Could anything top a visit to Snake and Jake's Christmas Club Lounge? I mean, what on earth-let alone the great but still reviving city of New Orleans, Louisiana-could one possibly best the experience of seeing, hearing and, God knows, smelling S&J's, one of America's more piquant fire-water soaked dumps (see http://blog.stereophile.com/musicroom/robertbaird/new_orleans_matters/).

 The answer was Carrollton Station, a much more upscale club, where we went to see and hear Paul Sanchez and The Rolling Road Show. To a big-city newcomer the idea sounded too wide-eyed and optimistic to be believed: musicians from various genres, black and white, jazz cats and rock dudes, getting together to play each other's songs. In theory, it would be a mixing of the many styles and influences that have made New Orleans music famous.
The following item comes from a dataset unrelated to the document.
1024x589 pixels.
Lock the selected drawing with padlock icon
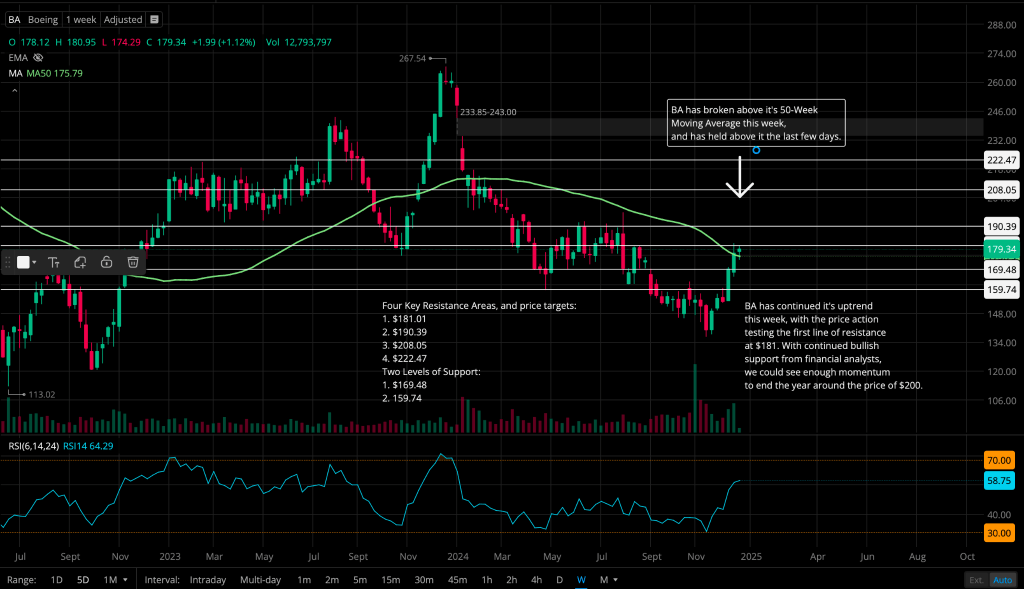click(x=106, y=262)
Onstage, it would be NOLA trad jazz followed by loud guitar rock; second-line rhythms preceding Cajun-flavored dance numbers; trumpets and arch top guitars; trombones and washboards. it would be, so the story went, a generous collaboration with egos in check-all of it worth aspiring to, but something that rarely ever happens.

 Most of the crowd at this brave experiment were members of a group called the Threadheads. Once it was explained to me in detail, their mission seemed even less likely then the concept of the Rolling Road Show. united by their love of New Orleans' annual Jazz and Heritage Festival, this group of strangers originally pitched in to establish a sort of trust fund for New Orleans musicians who'd suffered because of Hurricane Katrina.

 The Threadheads i saw that night were fairly straight-looking, upscale white folks obviously determined to get philanthropic in their own, collectively idiosyncratic way. Most clearly knew each other, and nearly everyone was dancing. There was a table full of sandwiches and munchies, and booze and beer were available at discounted prices. While several musicians mentioned to me that they were at first suspicious of the Threadheads motives, all had now grown to love this well-meaning group, offering shout-outs from the stage, and even singing "Happy Birthday" to one man festooned in beads and a feathery hat.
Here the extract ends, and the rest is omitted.